## start Selected text
Cost to libraries: OA vs TA

Note: important update/correction.
In 2004, Philip Davis carried out a study of library costs in which he estimated the average subscription cost/article for a subset of ARL libraries and compared this with a range of estimated author-side fees for Gold OA, in order to determine whether libraries might pay more or less if all journals switched to OA. Here I’ve tried to update that study using information that wasn’t available back then.
Davis set the spreadsheet up to make it easy to update his assumptions and recalculate (kudos!), and Peter Suber (among others) pointed out that at least the following assumptions should be updated:

  1. all OA journals charge author-side fees
  2. the full cost of OA fees will be borne by libraries
  3. TA journals charge no author-side fees

We now have five different studies (one recently confirmed, improved and updated) showing that in fact the majority of OA journals do not charge author-side fees. The highest proportion of no-fee journals is in the DOAJ psychology subset (90%) and the lowest is in the chemistry subset (49-58%); the most recent analysis of the entire DOAJ showed 70% no-fee.
We also know that research funders are increasingly willing to foot the bill for OA. For example, HHMI has institutional agreements/memberships with BMC, Springer and Elsevier, and BMC’s page of funder policies shows that a majority of UK funders either make additional funds available or allow publication charges to be treated as an indirect cost. A recent RCUK report showed that 45% of authors publishing in fee-based OA journals had their costs covered by their research funders.
Rather than pick a single number for either of these updates, I’ve plotted the fraction of the OA cost borne by libraries against the number of institutions at which OA is predicted to cost more than, the same as, or less than the TA model. The fractional cost borne by libraries is the product of (100 – %covered by funders)(%OA journals charging fees). (See Figs 1 and 2 below.)
## end Selected text
## start Collected data
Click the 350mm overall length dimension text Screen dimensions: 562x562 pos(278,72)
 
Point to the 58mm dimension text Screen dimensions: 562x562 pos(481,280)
## end Collected data
▶ **Tasks for this exercise**:
1. Name every assumption in Davis's study that the post on library costs says should be updated.
2. According to the post on library costs, why should the assumption that all OA journals charge author-side fees be changed?
3. From the post on library costs, copy out the stretch from "Davis set the" through "showed 70% no-fee.".

▶ **Response list**:
1.
1. All OA journals charge author-side fees.
2. The full cost of OA fees will be borne by libraries.
3. TA journals charge no author-side fees.

2. Five different studies now show that most OA journals do not charge author-side fees. The share of no-fee journals runs from 90% in the DOAJ psychology subset down to 49-58% in the chemistry subset, and the latest analysis of the whole DOAJ found 70% no-fee.

3.
Davis set the spreadsheet up to make it easy to update his assumptions and recalculate (kudos!), and Peter Suber (among others) pointed out that at least the following assumptions should be updated:

  1. all OA journals charge author-side fees
  2. the full cost of OA fees will be borne by libraries
  3. TA journals charge no author-side fees

We now have five different studies (one recently confirmed, improved and updated) showing that in fact the majority of OA journals do not charge author-side fees. The highest proportion of no-fee journals is in the DOAJ psychology subset (90%) and the lowest is in the chemistry subset (49-58%); the most recent analysis of the entire DOAJ showed 70% no-fee.